So far we’ve learnt that Pankrác is not very green — that though doesn’t mean that people would have trouble walking their dogs. Because there’s a shit ton of dogs. “Just here, at this corner, I’ve recently met an androgynous person with a little doggo, and they told me a strangely transcendental story about how the doggo found him spiritually. It was all very… astral,” recalls A, and the tone of his voice is so blatantly unexcited we realize running into weird people is the norm here.

“Oh yeah, it is. In our building, there’s a Russian guy who once decided to light up a spliff that was thicker than my thigh. He was thoughtful enough to go to the balcony, but forgot to close the doors behind him, so… yeah. The whole building smelled like weed, instantly.”
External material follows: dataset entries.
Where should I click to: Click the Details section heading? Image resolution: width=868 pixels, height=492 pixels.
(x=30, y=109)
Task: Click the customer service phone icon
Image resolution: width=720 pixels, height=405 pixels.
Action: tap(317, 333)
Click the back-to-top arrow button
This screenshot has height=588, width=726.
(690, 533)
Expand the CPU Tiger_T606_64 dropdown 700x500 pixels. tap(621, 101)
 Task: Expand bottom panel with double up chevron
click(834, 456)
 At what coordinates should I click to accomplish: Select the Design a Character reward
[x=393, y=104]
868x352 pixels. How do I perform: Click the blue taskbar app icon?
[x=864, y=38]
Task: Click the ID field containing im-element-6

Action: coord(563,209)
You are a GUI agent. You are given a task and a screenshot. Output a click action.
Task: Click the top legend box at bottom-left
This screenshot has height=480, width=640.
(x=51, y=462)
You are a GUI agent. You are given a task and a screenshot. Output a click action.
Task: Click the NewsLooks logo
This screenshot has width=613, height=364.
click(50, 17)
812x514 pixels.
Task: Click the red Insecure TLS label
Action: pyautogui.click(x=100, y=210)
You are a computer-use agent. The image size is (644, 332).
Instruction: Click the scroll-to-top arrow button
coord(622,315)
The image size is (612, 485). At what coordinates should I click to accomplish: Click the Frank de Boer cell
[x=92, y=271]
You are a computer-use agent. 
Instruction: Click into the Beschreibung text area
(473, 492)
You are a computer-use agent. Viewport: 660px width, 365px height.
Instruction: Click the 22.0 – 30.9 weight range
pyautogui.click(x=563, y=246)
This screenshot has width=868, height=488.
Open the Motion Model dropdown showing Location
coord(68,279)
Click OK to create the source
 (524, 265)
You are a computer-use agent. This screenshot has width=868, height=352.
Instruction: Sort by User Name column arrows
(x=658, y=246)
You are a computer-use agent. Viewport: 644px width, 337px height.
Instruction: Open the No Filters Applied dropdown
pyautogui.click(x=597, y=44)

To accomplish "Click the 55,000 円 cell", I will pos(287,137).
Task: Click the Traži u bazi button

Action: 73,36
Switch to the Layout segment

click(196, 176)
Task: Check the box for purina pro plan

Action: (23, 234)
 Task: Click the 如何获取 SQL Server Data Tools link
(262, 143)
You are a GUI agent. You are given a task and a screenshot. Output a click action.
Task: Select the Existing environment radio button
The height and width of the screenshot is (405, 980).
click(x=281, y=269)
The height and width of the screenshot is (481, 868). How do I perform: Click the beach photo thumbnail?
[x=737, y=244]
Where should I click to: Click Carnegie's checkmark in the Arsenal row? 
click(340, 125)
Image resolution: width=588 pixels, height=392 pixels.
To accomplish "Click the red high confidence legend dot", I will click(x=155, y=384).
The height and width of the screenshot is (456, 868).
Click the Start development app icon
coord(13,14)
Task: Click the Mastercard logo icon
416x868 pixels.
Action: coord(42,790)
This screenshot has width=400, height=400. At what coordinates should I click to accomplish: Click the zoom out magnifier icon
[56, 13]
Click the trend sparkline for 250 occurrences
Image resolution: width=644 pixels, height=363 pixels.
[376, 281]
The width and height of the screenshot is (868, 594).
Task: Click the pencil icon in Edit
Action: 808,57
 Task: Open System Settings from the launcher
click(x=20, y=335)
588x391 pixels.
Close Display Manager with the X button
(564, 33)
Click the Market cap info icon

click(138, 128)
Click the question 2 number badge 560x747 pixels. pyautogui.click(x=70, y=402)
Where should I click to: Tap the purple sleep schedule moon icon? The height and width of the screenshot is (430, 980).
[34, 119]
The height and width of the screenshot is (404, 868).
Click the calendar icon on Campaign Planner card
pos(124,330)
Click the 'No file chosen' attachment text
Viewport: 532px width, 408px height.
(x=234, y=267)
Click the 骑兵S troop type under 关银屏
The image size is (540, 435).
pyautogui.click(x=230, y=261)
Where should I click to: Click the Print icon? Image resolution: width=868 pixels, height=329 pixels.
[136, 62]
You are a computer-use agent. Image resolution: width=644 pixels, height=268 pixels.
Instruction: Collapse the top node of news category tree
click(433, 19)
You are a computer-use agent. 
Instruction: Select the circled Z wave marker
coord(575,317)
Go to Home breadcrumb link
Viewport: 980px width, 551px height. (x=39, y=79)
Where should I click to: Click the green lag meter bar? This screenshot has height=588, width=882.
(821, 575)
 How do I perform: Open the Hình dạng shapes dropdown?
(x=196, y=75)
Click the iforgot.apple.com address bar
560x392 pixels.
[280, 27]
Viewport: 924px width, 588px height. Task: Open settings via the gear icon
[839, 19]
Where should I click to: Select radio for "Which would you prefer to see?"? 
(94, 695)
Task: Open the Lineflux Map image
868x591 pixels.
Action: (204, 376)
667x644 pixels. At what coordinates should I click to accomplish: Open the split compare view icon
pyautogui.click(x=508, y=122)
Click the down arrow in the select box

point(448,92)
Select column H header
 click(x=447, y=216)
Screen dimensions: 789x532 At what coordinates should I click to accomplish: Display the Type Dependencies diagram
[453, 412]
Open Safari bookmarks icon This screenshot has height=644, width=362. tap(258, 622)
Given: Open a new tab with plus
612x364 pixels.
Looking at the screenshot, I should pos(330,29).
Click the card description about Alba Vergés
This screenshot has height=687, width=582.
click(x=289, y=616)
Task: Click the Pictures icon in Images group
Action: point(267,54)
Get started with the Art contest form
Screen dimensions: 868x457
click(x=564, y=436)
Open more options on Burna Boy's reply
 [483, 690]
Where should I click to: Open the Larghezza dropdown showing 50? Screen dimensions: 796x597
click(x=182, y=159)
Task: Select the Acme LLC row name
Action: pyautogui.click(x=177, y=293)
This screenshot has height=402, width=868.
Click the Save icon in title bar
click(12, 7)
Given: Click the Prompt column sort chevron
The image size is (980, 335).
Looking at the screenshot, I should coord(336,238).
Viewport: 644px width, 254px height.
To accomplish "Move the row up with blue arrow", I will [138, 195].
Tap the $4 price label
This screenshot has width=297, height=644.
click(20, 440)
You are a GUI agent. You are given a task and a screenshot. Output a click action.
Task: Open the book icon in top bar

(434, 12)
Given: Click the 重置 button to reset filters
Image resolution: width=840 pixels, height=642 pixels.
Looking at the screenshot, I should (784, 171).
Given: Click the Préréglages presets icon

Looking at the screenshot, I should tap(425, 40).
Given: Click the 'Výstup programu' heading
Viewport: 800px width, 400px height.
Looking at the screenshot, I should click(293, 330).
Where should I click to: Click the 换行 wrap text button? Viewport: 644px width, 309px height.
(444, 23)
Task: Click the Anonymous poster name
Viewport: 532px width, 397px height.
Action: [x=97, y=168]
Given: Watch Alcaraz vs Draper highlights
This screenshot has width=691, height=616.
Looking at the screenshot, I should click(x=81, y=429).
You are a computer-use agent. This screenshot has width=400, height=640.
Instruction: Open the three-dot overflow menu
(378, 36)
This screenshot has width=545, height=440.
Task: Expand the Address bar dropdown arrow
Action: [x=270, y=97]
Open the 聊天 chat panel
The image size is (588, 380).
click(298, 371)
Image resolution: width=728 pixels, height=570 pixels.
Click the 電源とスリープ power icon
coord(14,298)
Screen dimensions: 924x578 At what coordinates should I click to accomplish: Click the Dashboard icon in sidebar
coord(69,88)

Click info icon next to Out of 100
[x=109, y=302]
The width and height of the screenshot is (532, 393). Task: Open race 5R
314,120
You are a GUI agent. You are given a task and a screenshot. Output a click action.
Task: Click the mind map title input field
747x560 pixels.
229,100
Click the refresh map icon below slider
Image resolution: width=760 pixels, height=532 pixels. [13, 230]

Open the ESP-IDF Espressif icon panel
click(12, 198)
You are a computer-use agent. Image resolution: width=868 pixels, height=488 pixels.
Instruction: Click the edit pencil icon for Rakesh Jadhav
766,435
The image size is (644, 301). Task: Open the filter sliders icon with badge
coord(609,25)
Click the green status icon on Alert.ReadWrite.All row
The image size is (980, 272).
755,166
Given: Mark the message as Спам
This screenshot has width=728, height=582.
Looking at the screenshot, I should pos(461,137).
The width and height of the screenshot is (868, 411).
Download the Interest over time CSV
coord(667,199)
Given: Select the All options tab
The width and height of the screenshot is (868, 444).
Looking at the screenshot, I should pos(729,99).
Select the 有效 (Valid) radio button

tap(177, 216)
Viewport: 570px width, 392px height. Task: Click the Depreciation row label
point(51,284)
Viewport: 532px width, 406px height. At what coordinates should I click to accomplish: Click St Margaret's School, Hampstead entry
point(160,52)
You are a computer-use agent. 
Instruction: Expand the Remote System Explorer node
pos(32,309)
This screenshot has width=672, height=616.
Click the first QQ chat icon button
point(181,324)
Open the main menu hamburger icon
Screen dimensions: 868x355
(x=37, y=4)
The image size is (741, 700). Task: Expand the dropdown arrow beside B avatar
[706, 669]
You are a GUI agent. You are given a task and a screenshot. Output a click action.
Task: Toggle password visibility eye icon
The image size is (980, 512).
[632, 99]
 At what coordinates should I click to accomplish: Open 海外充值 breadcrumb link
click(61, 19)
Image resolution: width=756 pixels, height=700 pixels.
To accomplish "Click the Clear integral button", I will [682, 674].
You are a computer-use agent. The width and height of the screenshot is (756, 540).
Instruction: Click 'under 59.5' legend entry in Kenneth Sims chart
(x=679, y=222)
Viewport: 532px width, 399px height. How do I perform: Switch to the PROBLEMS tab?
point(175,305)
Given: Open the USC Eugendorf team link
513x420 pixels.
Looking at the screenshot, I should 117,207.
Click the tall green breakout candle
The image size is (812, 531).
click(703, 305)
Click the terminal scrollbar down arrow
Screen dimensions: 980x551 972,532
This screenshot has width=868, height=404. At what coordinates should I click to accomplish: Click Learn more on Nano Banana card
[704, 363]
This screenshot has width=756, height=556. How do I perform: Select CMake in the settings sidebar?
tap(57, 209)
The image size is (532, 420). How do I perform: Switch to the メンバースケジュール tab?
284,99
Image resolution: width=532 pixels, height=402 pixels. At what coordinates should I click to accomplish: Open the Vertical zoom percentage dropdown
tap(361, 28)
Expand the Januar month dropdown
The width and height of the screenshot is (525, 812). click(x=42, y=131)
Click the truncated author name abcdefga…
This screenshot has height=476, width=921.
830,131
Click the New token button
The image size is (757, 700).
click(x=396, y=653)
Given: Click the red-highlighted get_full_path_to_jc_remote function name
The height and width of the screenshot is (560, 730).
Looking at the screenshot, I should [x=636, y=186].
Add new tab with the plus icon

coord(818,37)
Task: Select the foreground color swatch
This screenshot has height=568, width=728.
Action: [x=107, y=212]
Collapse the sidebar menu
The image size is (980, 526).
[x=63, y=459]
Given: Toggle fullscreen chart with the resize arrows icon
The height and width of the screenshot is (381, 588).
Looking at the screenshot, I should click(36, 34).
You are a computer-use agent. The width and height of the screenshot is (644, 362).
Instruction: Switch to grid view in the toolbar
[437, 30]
If you focus on these glitches of random weirdness, Pankrác will soon start to appear like a badly render reality in an indie video game — everything’s normal at the first glance, but you still got the feeling that something off lurks just beneath the surface. Case in point: A once found out that an apartment in his building is actually a brothel, or that there’s a porn studio in the basement, or that a guy nicknamed Green Scum, a famous figure in the local punk scene, sometimes walks the streets with an Iggy Pop tee and a small pink stroller for Barbie dolls.

By the way, Green Scum is a frequent patron of Red Hook, probably the most famous Pankrác pub for alternative / underground people. It’s officially a Mexican restaurant, but the reality feels more like a niche dive bar that also serves Mexican food. People will come in to drink themselves to oblivion, and if the mood strikes, they can always get some quesadillas and fajitas (or “mustard gnocchi”, which sounds threatening). Red Hook is not visible from the main street, but that only adds to its swag.

But before you get too excited, keep in mind that Red Hook is still a pub at Pankrác — which means it doesn’t react too excitedly to people who aren’t patrons. “When I was here the first time, the waitress threw me out,” A remembers. “She said the table was reserved. It was clearly not, but I got the hint. Krušovická chalupa, a restaurant located right around the corner, is friendlier, and it offers a radically different vibe: a huge, wooden, cabin-like space, where they only play country music, booze is cheap and all the patrons are senior citizens who sometimes get drunk and dance.”

(Side note: We’ve just now realized that Pankrác sounds almost exactly like ‘Punk rats’.)

“Barbwire fences everywhere”

Our other editor, Girl, prides herself over being able to find something positive on everything. It is her superpower. Thus, she rushes to share her Pankrác experiences with a joyous glee — there’s a great big swimming pool on top of the luxurious Hotel Corinthia (with a terrific view over half of Prague), some nice houses at Kavčí Hory, and a few cubist villas under Vyšehrad. Actually, this is a huge part of what Pankrác really is about — high-end luxury mixed with some post-Socialist depression, but the two worlds don’t interact with each other. They just exist, side by side.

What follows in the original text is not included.